Quite simply, you can't store enough carbohydrate to sustain high intensity endurance exercise indefinitely. At a strong focussed pace, your stored carbohydrate (glycogen) reserves will be used up in less than 90 minutes and when you've burned your last gram of carbohydrate, your pace will drop off dramatically - this is called 'Bonking' in cycling or 'Hitting the wall' in running. If you've not consumed a carbohydrate-rich diet in the lead up to exercising, you will bonk/hit the wall even sooner. At a slower pace, your glycogen stores will last longer, so pace management is a good way to preserve your onboard glycogen, but this will mean that you're not going to be travelling very fast!
 
If you fuel with carbohydrate whilst exercising, every gram of carbohydrate you consume represents a gram of carbohydrate you won't be burning from your stores, so it means that for any given pace, you will bonk/hit the wall later. It therefore stands to reason that the more carbohydrate you can take on board and process per hour, the longer you will last. Also, as more carbohydrate is burnt at higher exercise intensities, another way of looking at the benefits of fuelling during exercise is that it will allow you to maintain a higher pace for longer and the more carbohydrate per hour you can absorb and use, the more pronounced this will be.
 
In order to fully understand the benefits of fuelling, firstly, it’s important to understand the differences between ‘Endogenous’ and ‘Exogenous’ carbohydrate:

Endogenous (ENDO) refers to carbohydrate that is stored in your liver and muscles - called ‘Glycogen’. Even on a diet rich in carbohydrate, the most you can expect to store is around 500g or 2,000 kCals (and that's if you're a well trained athlete - the less conditioned you are, the less you can store). When your stores are full, they’re full, so high carbohydrate consumption in the hours approaching exercise will have no effect on your stores if they’re already saturated. As an example to clarify this point, it would be like leaving the tap running on the bath – once the water level reaches the overflow, the bath will get no fuller however much water you keep pouring in. This is a vital concept to understand and it’s where many people go wrong when it comes to fuelling for optimal performance. One final and very important point to note about endogenous carbohydrate stores is that when they run out, your metabolism will grind to a halt and your pace will drop off dramatically. This is called ‘Bonking’ in cycling or ‘Hitting the wall’ in running.

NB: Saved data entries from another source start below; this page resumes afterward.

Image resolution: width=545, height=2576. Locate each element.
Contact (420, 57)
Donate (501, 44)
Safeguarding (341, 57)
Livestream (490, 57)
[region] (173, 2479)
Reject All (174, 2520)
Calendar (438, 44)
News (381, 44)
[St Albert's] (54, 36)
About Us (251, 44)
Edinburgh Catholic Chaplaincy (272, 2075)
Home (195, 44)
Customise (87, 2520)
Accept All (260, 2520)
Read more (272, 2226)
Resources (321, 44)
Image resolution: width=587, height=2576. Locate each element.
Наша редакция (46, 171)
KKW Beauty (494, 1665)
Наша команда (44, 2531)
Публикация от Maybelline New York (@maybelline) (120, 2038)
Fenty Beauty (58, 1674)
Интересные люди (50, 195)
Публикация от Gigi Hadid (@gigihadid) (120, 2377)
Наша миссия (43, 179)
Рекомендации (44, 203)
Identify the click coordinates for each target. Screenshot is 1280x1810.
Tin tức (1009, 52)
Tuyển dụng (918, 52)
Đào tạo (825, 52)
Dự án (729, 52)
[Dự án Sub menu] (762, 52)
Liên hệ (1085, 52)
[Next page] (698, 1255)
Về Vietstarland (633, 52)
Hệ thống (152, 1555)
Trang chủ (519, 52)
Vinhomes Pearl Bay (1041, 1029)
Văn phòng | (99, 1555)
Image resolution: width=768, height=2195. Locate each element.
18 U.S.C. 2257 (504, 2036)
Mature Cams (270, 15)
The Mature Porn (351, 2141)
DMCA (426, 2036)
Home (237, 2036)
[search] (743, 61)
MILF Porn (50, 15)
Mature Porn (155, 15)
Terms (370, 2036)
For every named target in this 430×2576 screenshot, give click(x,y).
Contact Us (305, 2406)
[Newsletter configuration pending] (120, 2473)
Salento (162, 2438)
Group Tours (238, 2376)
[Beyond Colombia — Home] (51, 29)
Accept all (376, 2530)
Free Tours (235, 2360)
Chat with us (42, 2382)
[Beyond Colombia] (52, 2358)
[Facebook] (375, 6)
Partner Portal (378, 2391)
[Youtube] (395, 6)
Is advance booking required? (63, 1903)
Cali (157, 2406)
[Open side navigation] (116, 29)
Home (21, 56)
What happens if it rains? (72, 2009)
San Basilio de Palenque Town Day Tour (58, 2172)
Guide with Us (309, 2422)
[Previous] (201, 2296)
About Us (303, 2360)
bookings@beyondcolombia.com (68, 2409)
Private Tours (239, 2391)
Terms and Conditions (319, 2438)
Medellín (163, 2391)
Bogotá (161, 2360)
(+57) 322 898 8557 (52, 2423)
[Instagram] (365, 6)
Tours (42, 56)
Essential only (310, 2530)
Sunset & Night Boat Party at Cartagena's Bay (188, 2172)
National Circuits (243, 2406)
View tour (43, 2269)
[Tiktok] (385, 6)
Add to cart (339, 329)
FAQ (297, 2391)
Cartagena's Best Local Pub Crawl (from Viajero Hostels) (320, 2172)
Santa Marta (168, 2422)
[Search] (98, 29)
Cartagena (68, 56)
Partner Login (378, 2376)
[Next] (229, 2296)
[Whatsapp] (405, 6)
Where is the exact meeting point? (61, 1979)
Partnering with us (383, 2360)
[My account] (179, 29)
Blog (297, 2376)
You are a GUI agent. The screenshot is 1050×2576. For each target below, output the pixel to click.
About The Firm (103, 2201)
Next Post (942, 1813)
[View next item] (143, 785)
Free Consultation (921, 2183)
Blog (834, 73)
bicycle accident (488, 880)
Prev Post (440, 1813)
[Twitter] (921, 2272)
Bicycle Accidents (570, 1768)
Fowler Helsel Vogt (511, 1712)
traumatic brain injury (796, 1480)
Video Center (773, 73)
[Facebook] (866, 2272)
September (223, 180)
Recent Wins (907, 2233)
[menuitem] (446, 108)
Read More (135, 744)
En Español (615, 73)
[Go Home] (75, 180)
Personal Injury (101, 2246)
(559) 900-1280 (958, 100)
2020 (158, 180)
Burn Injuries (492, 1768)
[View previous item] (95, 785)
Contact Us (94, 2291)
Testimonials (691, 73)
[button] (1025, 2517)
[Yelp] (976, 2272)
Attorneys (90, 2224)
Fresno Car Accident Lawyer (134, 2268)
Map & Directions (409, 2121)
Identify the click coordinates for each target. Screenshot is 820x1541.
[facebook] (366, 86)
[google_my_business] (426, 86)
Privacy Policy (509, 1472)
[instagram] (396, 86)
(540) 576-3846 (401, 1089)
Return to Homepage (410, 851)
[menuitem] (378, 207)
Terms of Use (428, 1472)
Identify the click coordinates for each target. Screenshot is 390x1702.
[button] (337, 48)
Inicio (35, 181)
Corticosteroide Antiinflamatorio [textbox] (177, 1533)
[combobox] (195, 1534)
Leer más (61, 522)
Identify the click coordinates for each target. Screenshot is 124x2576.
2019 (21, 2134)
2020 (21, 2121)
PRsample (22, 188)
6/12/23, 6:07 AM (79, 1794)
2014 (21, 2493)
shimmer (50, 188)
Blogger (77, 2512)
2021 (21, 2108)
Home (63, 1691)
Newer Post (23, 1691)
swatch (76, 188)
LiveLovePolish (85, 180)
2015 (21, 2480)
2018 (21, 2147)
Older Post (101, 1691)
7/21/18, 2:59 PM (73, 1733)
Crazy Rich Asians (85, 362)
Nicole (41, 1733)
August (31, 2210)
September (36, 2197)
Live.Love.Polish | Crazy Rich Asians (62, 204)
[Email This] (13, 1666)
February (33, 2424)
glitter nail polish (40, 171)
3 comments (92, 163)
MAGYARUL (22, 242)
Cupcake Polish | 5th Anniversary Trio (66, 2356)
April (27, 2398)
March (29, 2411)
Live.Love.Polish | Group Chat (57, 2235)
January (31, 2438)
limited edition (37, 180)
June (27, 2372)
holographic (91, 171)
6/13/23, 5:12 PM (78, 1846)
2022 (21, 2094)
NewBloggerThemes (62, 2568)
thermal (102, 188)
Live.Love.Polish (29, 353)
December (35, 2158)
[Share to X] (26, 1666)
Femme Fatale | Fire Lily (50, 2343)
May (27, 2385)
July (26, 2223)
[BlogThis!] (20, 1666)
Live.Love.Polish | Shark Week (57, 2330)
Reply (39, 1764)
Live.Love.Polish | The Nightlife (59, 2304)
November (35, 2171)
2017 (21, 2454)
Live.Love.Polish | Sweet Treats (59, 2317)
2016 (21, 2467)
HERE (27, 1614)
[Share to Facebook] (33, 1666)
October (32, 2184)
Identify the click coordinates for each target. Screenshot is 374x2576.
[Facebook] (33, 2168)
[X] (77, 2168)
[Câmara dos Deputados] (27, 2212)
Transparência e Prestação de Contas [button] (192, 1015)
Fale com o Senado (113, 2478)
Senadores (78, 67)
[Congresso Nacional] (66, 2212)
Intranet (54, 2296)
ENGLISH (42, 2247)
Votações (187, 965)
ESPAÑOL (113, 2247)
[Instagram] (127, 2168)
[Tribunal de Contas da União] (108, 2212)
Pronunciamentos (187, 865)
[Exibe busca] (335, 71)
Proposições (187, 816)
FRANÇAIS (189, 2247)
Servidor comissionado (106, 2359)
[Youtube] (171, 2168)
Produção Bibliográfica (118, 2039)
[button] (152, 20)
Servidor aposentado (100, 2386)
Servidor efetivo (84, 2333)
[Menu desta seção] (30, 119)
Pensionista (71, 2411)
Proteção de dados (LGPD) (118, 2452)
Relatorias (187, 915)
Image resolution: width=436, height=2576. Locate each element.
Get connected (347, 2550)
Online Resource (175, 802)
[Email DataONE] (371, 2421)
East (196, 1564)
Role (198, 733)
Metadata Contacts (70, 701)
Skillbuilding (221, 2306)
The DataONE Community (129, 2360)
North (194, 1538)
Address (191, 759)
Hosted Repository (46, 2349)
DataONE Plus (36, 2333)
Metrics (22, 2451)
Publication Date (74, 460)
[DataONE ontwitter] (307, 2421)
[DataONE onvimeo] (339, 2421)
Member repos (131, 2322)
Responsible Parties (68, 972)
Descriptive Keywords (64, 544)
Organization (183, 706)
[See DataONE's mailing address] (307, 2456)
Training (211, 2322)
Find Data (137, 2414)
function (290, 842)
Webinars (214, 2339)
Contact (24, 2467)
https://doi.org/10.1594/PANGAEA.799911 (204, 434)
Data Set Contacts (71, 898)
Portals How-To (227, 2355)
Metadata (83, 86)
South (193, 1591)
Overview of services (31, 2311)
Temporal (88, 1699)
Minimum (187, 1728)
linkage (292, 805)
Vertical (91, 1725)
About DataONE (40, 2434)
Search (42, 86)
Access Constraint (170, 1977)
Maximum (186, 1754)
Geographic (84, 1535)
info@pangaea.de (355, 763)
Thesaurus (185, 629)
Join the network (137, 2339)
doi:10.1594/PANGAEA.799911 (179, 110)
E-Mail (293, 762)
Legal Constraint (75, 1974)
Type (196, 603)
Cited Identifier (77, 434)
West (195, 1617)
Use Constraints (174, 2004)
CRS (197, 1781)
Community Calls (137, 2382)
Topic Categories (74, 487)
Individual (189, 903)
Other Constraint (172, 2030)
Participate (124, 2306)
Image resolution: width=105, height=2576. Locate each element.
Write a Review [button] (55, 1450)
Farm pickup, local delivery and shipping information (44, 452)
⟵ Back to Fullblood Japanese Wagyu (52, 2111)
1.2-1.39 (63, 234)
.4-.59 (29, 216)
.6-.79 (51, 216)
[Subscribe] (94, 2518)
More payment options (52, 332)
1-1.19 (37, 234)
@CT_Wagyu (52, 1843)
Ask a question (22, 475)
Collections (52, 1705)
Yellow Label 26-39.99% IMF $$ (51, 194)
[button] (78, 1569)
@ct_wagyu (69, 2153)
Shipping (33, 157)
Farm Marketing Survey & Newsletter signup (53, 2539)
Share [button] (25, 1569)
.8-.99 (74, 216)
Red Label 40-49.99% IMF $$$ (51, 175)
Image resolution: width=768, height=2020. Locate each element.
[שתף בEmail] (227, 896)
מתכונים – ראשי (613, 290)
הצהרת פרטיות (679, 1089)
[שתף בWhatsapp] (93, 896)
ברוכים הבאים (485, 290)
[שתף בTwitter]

Exogenous (EXO) refers to carbohydrate consumed during exercise and with regard to TORQ products, this would be in the form of TORQ Energy Drink, TORQ Gel, TORQ Bar and TORQ Chew (the TORQ Units discussed above). Any carbohydrate consumed during exercise, even if it’s a banana or jelly babies, are still considered exogenous carbohydrate however. This carbohydrate enters the blood stream and is burnt preferentially over your endogenous stores, but it is the speed that these carbohydrate sources get into your bloodstream that is critical to performance, which is why optimised products like TORQ exist. Exogenous carbohydrate isn’t stored, it’s used straight away and the more you can get into your blood, the less of your stored carbohydrate you need to use. It’s important to note that for high intensity endurance activities, it’s impossible to supply sufficient exogenous carbohydrate to halt the depletion of your endogenous stores, all it will do is slow down the regression.

Play the short clip above. This demonstrates how a cyclist relying entirely on endogenous stored carbohydrate quickly drains his/her stores and becomes fully glycogen depleted after 1 hour and 20 minutes. Note that the exogenous needle doesn't move at all, because the cyclist isn't consuming anything whilst exercising. All of these animated clips assume a very high intensity effort (the effort is exactly the same in each example) and you may have to play each one a few times to reach a clear understanding of what's going on.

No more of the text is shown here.